La richesse de la Mangrove Brésilienne

Article écrit pour l’association Akela Expéditions

Le Brésil possède l’aire de mangroves la plus large du monde : plus d’un million d’hectares qui courent le long de la côte. Ces forêts sont uniques, et parmi les habitats les plus menacés du monde. Nous partons donc à la découverte de cette mangrove brésilienne du côté de Santa Cruz Cabralia, petit village situé dans la région de Bahia entre Salvador et Rio de Janeiro. Là, se trouve une petite propriété privée depuis laquelle il est possible de partir en bateau à la découverte de la mangrove.

Nous entamons notre voyage à travers cet écosystème incroyable accompagné de notre guide brésilien, qui partage avec nous son savoir et son expérience. Nous nous laissons porter au rythme de l’eau à travers cette forêt tropicale, observant autour de nous la végétation dense encore épargnée.

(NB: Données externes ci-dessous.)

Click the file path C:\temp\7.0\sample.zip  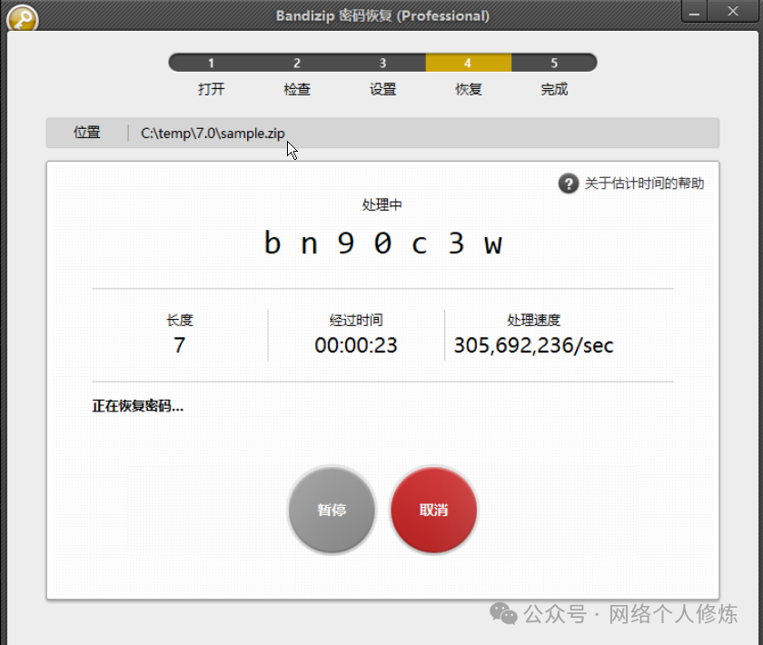[213, 134]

La mangrove ou la richesse d’un écosystème menacé

Pendant longtemps, les mangroves ont été considérées comme des zones inutiles, malodorantes et envahies par les moustiques. Cette perception a évolué, notamment grâce au travail des scientifiques et à la sensibilisation du public. Les mangroves révèlent peu à peu leurs caractéristiques uniques. On y trouve une grande diversité biologique avec des centaines d’espèces d’oiseaux qui utilisent la mangrove comme lieu de nidification et de migration. Cette forêt, les pieds dans l’eau, protège les espèces côtières et marines vivant en son sein (crabes, poissons, oiseaux, etc.), mais son rôle va bien au-delà ; elle filtre et purifie l’eau, empêcher l’érosion de la côte et sa capacité d’absorption du C02 participe à la limitation du réchauffement climatique.

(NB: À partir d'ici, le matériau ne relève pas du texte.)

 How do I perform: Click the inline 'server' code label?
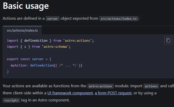coord(53,19)
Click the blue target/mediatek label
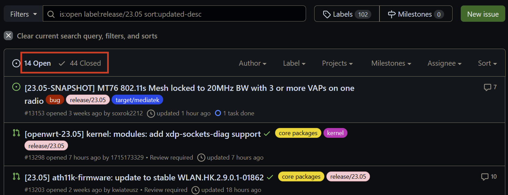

Les êtres humains sont la principale menace de la mangrove : coupe du bois, urbanisation, extraction pétrolière, développement du tourisme ou encore élevage de crevettes. Ce sont autant de causes de la destruction de cet écosystème fragile qui est pourtant indispensable à la survie de nombreuses espèces et qui veille également sur nous.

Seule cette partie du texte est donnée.